-- begin Selection --

My sis is still on ML and spends her days doing what she wants and ignoring everything else
With a 3 year old and a 6 month old baby, I very much doubt this statement. Are the children properly fed. bathed, and kept in clean clothing? If so, then that's not true at all. Just keeping up to speed with that is an all-consuming and relentless daily responsibility.
Fuck the state of the house - biscuits ground into the sofa, dried up beans under the kitchen table, grimy handprints on the wall - that's all normal (ish). When you have toddlers you have to lower your hygiene standards. And that's a fact. I used to be up your arse houseproud,
until I had two children, and my firstborn with a SN syndrome .My second born (who has no SN) is still appalled at the mess her sister can make
in five minutes flat. So in my opinion, a messy untidy house is not a case for SS.

-- end Selection --
-- begin Supplied data --

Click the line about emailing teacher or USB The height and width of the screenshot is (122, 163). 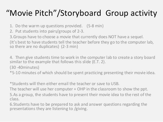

-- end Supplied data --

### What you need to do
Copy out the post above about keeping house with small children, word for word.

### Exercise result
My sis is still on ML and spends her days doing what she wants and ignoring everything else
With a 3 year old and a 6 month old baby, I very much doubt this statement. Are the children properly fed. bathed, and kept in clean clothing? If so, then that's not true at all. Just keeping up to speed with that is an all-consuming and relentless daily responsibility.
Fuck the state of the house - biscuits ground into the sofa, dried up beans under the kitchen table, grimy handprints on the wall - that's all normal (ish). When you have toddlers you have to lower your hygiene standards. And that's a fact. I used to be up your arse houseproud,
until I had two children, and my firstborn with a SN syndrome .My second born (who has no SN) is still appalled at the mess her sister can make
in five minutes flat. So in my opinion, a messy untidy house is not a case for SS.